STATED PROBLEM -> In the listing below, change every "Instruction" to "Command" and keep everything else as it is.

─── MATERIAL SUPPLIED

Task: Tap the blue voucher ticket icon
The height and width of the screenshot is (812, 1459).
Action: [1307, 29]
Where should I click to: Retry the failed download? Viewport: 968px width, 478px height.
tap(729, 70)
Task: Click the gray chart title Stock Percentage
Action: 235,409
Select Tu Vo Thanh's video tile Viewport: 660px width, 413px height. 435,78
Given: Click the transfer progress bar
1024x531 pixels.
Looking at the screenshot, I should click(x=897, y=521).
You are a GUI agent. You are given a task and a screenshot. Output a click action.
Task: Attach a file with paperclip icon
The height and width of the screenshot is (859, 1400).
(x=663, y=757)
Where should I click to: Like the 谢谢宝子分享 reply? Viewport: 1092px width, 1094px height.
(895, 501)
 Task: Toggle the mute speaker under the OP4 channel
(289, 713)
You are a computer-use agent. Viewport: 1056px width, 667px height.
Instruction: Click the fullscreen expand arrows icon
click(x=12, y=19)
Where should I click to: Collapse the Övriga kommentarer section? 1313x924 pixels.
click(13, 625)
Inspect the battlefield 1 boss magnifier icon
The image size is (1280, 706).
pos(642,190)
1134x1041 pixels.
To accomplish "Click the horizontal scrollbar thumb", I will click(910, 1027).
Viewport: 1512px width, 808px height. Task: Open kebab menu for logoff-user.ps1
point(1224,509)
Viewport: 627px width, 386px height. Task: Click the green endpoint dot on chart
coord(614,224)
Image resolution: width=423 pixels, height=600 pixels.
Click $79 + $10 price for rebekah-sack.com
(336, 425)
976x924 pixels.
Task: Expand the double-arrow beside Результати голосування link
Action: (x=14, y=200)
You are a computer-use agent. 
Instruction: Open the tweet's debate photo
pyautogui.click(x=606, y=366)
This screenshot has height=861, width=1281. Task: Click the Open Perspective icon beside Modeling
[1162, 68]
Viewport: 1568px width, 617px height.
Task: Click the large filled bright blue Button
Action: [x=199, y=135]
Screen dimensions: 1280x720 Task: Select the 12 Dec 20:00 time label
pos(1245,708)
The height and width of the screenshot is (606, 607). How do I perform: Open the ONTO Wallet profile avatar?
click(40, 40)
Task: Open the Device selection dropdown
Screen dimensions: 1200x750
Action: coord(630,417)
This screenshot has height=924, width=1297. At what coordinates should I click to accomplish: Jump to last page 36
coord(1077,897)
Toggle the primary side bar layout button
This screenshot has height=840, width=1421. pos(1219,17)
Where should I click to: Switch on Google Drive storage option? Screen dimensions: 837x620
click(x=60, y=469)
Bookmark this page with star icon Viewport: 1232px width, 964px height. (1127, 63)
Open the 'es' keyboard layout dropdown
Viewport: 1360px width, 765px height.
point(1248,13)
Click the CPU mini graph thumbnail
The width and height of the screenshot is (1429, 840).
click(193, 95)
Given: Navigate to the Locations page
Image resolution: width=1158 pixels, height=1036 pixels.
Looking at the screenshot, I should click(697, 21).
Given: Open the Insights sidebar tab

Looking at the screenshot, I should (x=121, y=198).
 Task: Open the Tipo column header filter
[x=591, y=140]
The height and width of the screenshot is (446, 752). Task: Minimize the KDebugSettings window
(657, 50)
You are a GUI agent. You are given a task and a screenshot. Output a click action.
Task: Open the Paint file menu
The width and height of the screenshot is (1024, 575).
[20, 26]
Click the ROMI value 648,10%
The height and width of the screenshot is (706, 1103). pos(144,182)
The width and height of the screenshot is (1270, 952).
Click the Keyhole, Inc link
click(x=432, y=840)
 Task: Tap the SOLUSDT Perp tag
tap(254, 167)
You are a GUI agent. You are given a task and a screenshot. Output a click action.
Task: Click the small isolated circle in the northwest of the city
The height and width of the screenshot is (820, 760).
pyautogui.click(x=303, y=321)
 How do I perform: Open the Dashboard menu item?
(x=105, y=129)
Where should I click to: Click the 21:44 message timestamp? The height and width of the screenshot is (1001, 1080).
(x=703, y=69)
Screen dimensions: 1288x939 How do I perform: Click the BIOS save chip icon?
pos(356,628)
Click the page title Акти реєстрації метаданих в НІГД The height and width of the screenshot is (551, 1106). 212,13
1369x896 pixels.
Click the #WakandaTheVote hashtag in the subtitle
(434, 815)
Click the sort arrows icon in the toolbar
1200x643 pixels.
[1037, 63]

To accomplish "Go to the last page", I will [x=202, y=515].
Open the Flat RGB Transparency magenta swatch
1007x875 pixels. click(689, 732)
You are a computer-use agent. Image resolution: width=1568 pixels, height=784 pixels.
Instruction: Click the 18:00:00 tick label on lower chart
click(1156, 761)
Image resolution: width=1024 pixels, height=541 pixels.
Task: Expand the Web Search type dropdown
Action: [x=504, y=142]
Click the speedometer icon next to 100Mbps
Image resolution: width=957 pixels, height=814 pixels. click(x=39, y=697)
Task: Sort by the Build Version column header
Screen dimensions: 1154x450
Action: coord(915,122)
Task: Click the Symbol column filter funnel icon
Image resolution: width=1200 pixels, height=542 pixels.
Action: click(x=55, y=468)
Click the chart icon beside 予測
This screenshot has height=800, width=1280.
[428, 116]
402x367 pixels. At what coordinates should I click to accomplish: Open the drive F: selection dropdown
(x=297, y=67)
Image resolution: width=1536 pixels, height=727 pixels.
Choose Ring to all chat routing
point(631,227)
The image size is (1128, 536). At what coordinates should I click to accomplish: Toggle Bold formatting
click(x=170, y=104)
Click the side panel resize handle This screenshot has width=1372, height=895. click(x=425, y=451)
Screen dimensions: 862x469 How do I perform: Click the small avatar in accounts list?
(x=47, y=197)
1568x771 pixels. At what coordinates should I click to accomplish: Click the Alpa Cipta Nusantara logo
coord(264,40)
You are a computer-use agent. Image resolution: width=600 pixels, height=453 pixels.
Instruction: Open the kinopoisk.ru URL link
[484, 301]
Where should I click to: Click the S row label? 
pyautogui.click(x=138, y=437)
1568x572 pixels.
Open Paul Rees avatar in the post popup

──────

COMPLETE ANSWER ->
Task: Tap the blue voucher ticket icon
The height and width of the screenshot is (812, 1459).
Action: [1307, 29]
Where should I click to: Retry the failed download? Viewport: 968px width, 478px height.
tap(729, 70)
Task: Click the gray chart title Stock Percentage
Action: 235,409
Select Tu Vo Thanh's video tile Viewport: 660px width, 413px height. 435,78
Given: Click the transfer progress bar
1024x531 pixels.
Looking at the screenshot, I should click(x=897, y=521).
You are a GUI agent. You are given a task and a screenshot. Output a click action.
Task: Attach a file with paperclip icon
The height and width of the screenshot is (859, 1400).
(x=663, y=757)
Where should I click to: Like the 谢谢宝子分享 reply? Viewport: 1092px width, 1094px height.
(895, 501)
 Task: Toggle the mute speaker under the OP4 channel
(289, 713)
You are a computer-use agent. Viewport: 1056px width, 667px height.
Command: Click the fullscreen expand arrows icon
click(x=12, y=19)
Where should I click to: Collapse the Övriga kommentarer section? 1313x924 pixels.
click(13, 625)
Inspect the battlefield 1 boss magnifier icon
The image size is (1280, 706).
pos(642,190)
1134x1041 pixels.
To accomplish "Click the horizontal scrollbar thumb", I will click(910, 1027).
Viewport: 1512px width, 808px height. Task: Open kebab menu for logoff-user.ps1
point(1224,509)
Viewport: 627px width, 386px height. Task: Click the green endpoint dot on chart
coord(614,224)
Image resolution: width=423 pixels, height=600 pixels.
Click $79 + $10 price for rebekah-sack.com
(336, 425)
976x924 pixels.
Task: Expand the double-arrow beside Результати голосування link
Action: (x=14, y=200)
You are a computer-use agent. 
Command: Open the tweet's debate photo
pyautogui.click(x=606, y=366)
This screenshot has height=861, width=1281. Task: Click the Open Perspective icon beside Modeling
[1162, 68]
Viewport: 1568px width, 617px height.
Task: Click the large filled bright blue Button
Action: [x=199, y=135]
Screen dimensions: 1280x720 Task: Select the 12 Dec 20:00 time label
pos(1245,708)
The height and width of the screenshot is (606, 607). How do I perform: Open the ONTO Wallet profile avatar?
click(40, 40)
Task: Open the Device selection dropdown
Screen dimensions: 1200x750
Action: coord(630,417)
This screenshot has height=924, width=1297. At what coordinates should I click to accomplish: Jump to last page 36
coord(1077,897)
Toggle the primary side bar layout button
This screenshot has height=840, width=1421. pos(1219,17)
Where should I click to: Switch on Google Drive storage option? Screen dimensions: 837x620
click(x=60, y=469)
Bookmark this page with star icon Viewport: 1232px width, 964px height. (1127, 63)
Open the 'es' keyboard layout dropdown
Viewport: 1360px width, 765px height.
point(1248,13)
Click the CPU mini graph thumbnail
The width and height of the screenshot is (1429, 840).
click(193, 95)
Given: Navigate to the Locations page
Image resolution: width=1158 pixels, height=1036 pixels.
Looking at the screenshot, I should click(697, 21).
Given: Open the Insights sidebar tab

Looking at the screenshot, I should (x=121, y=198).
 Task: Open the Tipo column header filter
[x=591, y=140]
The height and width of the screenshot is (446, 752). Task: Minimize the KDebugSettings window
(657, 50)
You are a GUI agent. You are given a task and a screenshot. Output a click action.
Task: Open the Paint file menu
The width and height of the screenshot is (1024, 575).
[20, 26]
Click the ROMI value 648,10%
The height and width of the screenshot is (706, 1103). pos(144,182)
The width and height of the screenshot is (1270, 952).
Click the Keyhole, Inc link
click(x=432, y=840)
 Task: Tap the SOLUSDT Perp tag
tap(254, 167)
You are a GUI agent. You are given a task and a screenshot. Output a click action.
Task: Click the small isolated circle in the northwest of the city
The height and width of the screenshot is (820, 760).
pyautogui.click(x=303, y=321)
 How do I perform: Open the Dashboard menu item?
(x=105, y=129)
Where should I click to: Click the 21:44 message timestamp? The height and width of the screenshot is (1001, 1080).
(x=703, y=69)
Screen dimensions: 1288x939 How do I perform: Click the BIOS save chip icon?
pos(356,628)
Click the page title Акти реєстрації метаданих в НІГД The height and width of the screenshot is (551, 1106). 212,13
1369x896 pixels.
Click the #WakandaTheVote hashtag in the subtitle
(434, 815)
Click the sort arrows icon in the toolbar
1200x643 pixels.
[1037, 63]

To accomplish "Go to the last page", I will [x=202, y=515].
Open the Flat RGB Transparency magenta swatch
1007x875 pixels. click(689, 732)
You are a computer-use agent. Image resolution: width=1568 pixels, height=784 pixels.
Command: Click the 18:00:00 tick label on lower chart
click(1156, 761)
Image resolution: width=1024 pixels, height=541 pixels.
Task: Expand the Web Search type dropdown
Action: [x=504, y=142]
Click the speedometer icon next to 100Mbps
Image resolution: width=957 pixels, height=814 pixels. click(x=39, y=697)
Task: Sort by the Build Version column header
Screen dimensions: 1154x450
Action: coord(915,122)
Task: Click the Symbol column filter funnel icon
Image resolution: width=1200 pixels, height=542 pixels.
Action: click(x=55, y=468)
Click the chart icon beside 予測
This screenshot has height=800, width=1280.
[428, 116]
402x367 pixels. At what coordinates should I click to accomplish: Open the drive F: selection dropdown
(x=297, y=67)
Image resolution: width=1536 pixels, height=727 pixels.
Choose Ring to all chat routing
point(631,227)
The image size is (1128, 536). At what coordinates should I click to accomplish: Toggle Bold formatting
click(x=170, y=104)
Click the side panel resize handle This screenshot has width=1372, height=895. click(x=425, y=451)
Screen dimensions: 862x469 How do I perform: Click the small avatar in accounts list?
(x=47, y=197)
1568x771 pixels. At what coordinates should I click to accomplish: Click the Alpa Cipta Nusantara logo
coord(264,40)
You are a computer-use agent. Image resolution: width=600 pixels, height=453 pixels.
Command: Open the kinopoisk.ru URL link
[484, 301]
Where should I click to: Click the S row label? 
pyautogui.click(x=138, y=437)
1568x572 pixels.
Open Paul Rees avatar in the post popup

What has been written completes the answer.